Dans ce contexte, cette décision du Tribunal des droits de la personne représente un pas dans la bonne direction. Mais, avant que ne disparaisse la discrimination à l’embauche, le chemin est encore long. Entre autres, cette décision ne concerne qu’un cas précis et ne touche qu’un corps de métier, la psychologie, au sein du CISSS des Laurentides. Dans ce contexte, il est pertinent de se demander si le questionnaire de santé de ce CISSS sera révisé pour l’ensemble des corps de métier ou seulement pour les postes de psychologue. De plus, nous comprenons que cette décision n’interdit pas l’utilisation de tels questionnaires dans les autres CISSS et les divers centres intégrés universitaires de santé et de services sociaux (CIUSSS). Quant au montant de 4 000 $ en dommages moraux que le CISSS doit débourser, il risque de n’avoir que peu d’effet dissuasif sur les employeurs qui pourraient préférer continuer à vouloir recruter des candidats en « parfaite santé » (et économiser les coûts - réels ou supposés - liés tant à l’absentéisme qu’à l’assurance collective). Au-delà du réseau de la santé, cette utilisation de questionnaires discriminants est répandue. La COCQ-SIDA et ses partenaires sont informés de nombreux autres cas de discrimination dans d’autres institutions publiques et privées.

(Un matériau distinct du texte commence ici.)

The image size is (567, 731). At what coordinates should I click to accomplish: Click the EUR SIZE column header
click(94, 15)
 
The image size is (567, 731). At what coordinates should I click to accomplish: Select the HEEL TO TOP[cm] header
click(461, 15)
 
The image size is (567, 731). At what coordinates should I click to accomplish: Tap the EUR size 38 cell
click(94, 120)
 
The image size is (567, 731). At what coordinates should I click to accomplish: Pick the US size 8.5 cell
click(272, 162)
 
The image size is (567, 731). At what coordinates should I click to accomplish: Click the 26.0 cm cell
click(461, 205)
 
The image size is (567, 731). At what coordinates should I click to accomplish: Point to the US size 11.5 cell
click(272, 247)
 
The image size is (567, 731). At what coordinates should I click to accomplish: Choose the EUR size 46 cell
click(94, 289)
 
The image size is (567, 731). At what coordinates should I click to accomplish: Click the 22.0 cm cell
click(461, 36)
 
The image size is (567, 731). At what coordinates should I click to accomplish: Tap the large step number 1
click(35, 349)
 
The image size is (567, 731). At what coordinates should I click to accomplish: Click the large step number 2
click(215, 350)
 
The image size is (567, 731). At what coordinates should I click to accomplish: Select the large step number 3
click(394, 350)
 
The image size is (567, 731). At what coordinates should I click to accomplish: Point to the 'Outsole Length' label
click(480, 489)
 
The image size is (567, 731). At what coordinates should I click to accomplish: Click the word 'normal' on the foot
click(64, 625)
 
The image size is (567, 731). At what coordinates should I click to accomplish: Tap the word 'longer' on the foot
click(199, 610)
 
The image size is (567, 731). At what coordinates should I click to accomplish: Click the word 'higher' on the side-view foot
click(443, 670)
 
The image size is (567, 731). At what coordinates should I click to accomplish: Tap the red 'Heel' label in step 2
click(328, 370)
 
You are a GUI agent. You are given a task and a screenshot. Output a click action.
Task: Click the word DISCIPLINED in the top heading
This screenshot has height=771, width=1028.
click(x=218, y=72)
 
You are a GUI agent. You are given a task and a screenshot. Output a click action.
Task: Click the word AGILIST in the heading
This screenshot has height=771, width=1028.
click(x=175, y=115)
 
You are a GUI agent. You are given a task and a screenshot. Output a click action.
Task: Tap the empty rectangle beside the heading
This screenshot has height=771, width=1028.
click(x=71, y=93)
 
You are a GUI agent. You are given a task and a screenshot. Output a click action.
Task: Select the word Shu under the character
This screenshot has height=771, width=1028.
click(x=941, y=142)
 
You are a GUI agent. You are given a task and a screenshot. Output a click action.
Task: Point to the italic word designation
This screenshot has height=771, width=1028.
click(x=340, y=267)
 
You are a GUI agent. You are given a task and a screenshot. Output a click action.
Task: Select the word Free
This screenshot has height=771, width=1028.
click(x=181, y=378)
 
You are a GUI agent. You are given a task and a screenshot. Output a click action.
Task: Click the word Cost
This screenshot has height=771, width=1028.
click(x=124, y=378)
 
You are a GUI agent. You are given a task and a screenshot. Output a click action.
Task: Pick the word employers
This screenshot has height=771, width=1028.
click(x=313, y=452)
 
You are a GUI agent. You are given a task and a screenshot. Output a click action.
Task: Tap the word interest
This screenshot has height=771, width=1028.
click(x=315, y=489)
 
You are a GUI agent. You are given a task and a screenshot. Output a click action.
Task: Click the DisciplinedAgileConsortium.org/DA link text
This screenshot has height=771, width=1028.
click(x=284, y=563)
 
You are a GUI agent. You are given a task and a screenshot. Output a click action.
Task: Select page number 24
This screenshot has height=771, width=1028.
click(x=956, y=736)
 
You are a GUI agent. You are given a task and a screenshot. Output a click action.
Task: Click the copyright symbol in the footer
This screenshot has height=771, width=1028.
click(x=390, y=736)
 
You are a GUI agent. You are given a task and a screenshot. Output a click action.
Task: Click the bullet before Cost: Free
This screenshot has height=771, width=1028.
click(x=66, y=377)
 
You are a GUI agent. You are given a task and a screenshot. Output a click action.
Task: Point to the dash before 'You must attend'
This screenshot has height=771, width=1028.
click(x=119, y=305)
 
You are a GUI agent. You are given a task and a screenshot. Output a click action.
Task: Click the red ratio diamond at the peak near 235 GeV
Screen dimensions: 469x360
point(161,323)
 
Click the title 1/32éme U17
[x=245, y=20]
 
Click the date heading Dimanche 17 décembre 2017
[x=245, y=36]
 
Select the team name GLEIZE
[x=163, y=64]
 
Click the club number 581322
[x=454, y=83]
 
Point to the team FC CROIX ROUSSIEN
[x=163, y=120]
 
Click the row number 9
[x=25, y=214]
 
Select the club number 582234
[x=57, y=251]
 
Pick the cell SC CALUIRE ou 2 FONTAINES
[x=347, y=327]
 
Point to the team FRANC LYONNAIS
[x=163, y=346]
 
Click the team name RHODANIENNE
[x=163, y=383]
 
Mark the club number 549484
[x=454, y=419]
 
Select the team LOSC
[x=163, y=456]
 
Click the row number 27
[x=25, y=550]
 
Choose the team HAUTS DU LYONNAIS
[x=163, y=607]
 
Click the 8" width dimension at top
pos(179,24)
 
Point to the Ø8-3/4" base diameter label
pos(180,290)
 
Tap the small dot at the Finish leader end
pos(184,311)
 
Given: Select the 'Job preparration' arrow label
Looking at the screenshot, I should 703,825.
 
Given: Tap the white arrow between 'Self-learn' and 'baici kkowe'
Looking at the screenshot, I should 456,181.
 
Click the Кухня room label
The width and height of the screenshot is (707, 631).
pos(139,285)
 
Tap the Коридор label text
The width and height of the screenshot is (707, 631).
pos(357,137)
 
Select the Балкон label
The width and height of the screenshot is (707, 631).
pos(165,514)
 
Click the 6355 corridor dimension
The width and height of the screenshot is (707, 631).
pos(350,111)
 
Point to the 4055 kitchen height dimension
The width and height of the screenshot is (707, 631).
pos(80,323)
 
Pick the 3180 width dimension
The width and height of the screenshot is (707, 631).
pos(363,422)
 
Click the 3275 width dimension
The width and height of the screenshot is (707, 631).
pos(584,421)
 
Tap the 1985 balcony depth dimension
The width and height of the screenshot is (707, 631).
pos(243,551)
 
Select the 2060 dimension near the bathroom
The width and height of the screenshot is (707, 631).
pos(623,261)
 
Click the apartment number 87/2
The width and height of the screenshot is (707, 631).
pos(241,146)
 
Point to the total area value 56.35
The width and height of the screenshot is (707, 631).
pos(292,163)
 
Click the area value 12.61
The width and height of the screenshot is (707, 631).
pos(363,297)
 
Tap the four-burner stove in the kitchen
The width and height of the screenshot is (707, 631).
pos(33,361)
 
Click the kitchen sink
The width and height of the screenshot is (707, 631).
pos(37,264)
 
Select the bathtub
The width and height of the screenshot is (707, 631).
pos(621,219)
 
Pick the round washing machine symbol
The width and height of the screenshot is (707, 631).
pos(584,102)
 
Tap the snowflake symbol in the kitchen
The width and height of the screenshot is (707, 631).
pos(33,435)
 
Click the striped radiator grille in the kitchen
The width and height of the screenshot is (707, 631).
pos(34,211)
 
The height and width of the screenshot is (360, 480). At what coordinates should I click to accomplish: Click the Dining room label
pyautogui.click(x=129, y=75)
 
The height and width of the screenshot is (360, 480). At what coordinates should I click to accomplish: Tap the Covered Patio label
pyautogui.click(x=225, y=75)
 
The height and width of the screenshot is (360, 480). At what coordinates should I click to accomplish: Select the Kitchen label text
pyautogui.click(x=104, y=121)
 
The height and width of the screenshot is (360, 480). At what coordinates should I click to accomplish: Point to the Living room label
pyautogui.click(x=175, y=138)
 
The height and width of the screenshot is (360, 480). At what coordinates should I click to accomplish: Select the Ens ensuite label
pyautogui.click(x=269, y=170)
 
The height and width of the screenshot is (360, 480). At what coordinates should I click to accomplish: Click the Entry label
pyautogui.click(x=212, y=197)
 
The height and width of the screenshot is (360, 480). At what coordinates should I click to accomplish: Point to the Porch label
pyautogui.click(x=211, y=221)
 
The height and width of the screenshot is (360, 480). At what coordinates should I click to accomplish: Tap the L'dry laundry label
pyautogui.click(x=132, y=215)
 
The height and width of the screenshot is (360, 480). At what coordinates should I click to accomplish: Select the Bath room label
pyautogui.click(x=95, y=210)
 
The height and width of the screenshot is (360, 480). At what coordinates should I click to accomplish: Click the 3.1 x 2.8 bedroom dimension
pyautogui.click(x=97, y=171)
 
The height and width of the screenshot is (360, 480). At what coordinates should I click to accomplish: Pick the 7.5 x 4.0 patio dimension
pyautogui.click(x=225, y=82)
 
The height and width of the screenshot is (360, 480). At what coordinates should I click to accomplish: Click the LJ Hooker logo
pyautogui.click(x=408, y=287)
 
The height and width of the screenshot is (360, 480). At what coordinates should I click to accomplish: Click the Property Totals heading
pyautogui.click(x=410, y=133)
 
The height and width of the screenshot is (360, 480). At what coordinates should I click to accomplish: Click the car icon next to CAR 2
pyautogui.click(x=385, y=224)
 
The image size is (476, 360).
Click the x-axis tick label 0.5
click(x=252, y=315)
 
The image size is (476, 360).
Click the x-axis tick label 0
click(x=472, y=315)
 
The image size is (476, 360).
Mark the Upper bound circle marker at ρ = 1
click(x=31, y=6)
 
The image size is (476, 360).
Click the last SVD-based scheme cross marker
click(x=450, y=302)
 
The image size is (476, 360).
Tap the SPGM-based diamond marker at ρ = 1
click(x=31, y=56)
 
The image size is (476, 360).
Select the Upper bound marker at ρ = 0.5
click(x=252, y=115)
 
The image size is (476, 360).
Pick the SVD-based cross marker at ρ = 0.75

Selon la Commission des droits de la personne et des droits de la jeunesse (CDPDJ), ce type de questionnaire « qui dresse un portrait détaillé de l’état de santé d’un candidat et pose des questions très larges qui ne sont pas directement et rationnellement en lien avec des aptitudes et qualités requises pour l’emploi, est discriminatoire ». C’est ce que la COCQ-SIDA et plusieurs de ses partenaires, dont la Société canadienne de la sclérose en plaques – division du Québec, dénoncent depuis plusieurs années. En 2011, la COCQ-SIDA a obtenu copie de la plupart des questionnaires préembauches utilisés dans le réseau québécois de la santé. Jugeant que l’ensemble des questionnaires comportaient des questions discriminatoires relatives à l’état de santé, la coalition a interpellé la CDPDJ afin qu’elle intervienne. La CDPDJ a reconnu le caractère discriminatoire de ces questionnaires et a procédé, à deux reprises, à un rappel des obligations de l’employeur. Aujourd’hui, ces nouveaux questionnaires demeurent, encore et toujours, discriminatoires. En font foi les nombreux appels reçus à la COCQ-SIDA de personnes vivant avec le VIH à qui on a remis ce type de questionnaire. Ainsi, en février 2016, la COCQ-SIDA et 29 autres organismes œuvrant dans le domaine de la santé, ont envoyé une nouvelle lettre à la CDPDJ afin qu’elle mette en place des dispositions permettant de faire cesser définitivement cette pratique et ont alerté les médias lors d’une conférence de presse.

La COCQ-SIDA espère que le jugement rendu par le Tribunal va conduire l’ensemble des employeurs du Québec à mettre fin immédiatement à cette pratique discriminatoire systémique et à respecter la Charte des droits et libertés de la personne. La COCQ-SIDA entend rester vigilante sur les plaintes adressées à ce sujet et ne manquera pas d’alerter tant la CDPDJ, le gouvernement, que l’opinion publique si la pratique perdure.